* _JOB_: Can you output the lines of the records as a JSON list of strings, one string per line with blank lines omitted, starting at the line containing "Task: Click the expand to fullscreen icon" and ending at the line containing "Action: click(x=431, y=35)", both included? Leave the pictures out of your answer.

* _RAW DATA_:

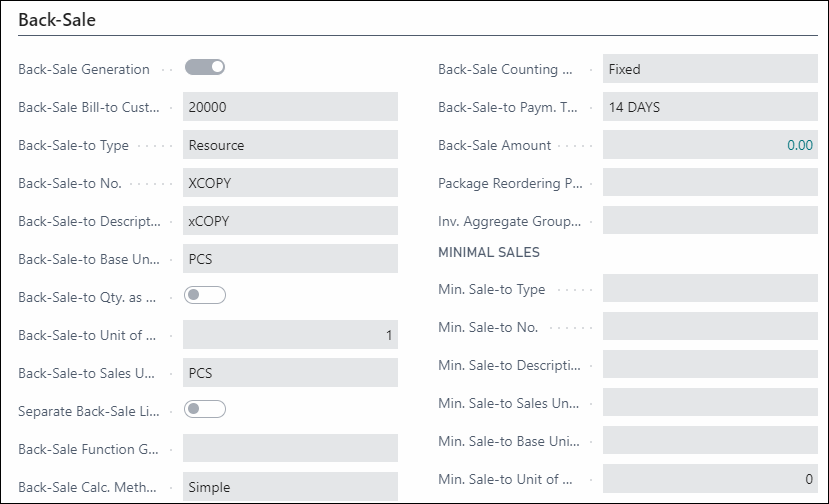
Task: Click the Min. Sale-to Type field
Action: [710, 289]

--

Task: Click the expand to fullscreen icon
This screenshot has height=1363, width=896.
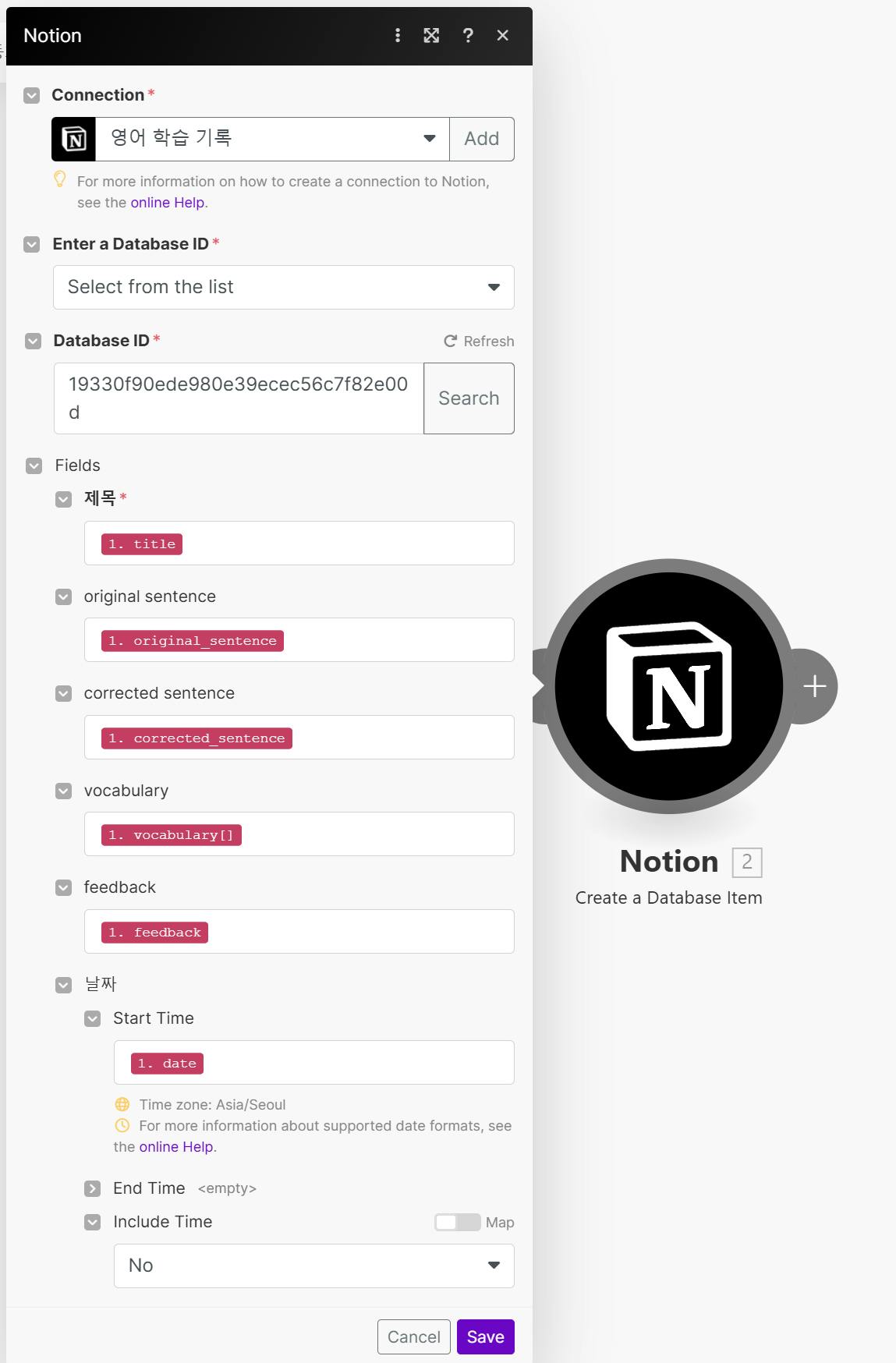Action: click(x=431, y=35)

* _EXPECTED OUTPUT_:
[
  "Task: Click the expand to fullscreen icon",
  "This screenshot has height=1363, width=896.",
  "Action: click(x=431, y=35)"
]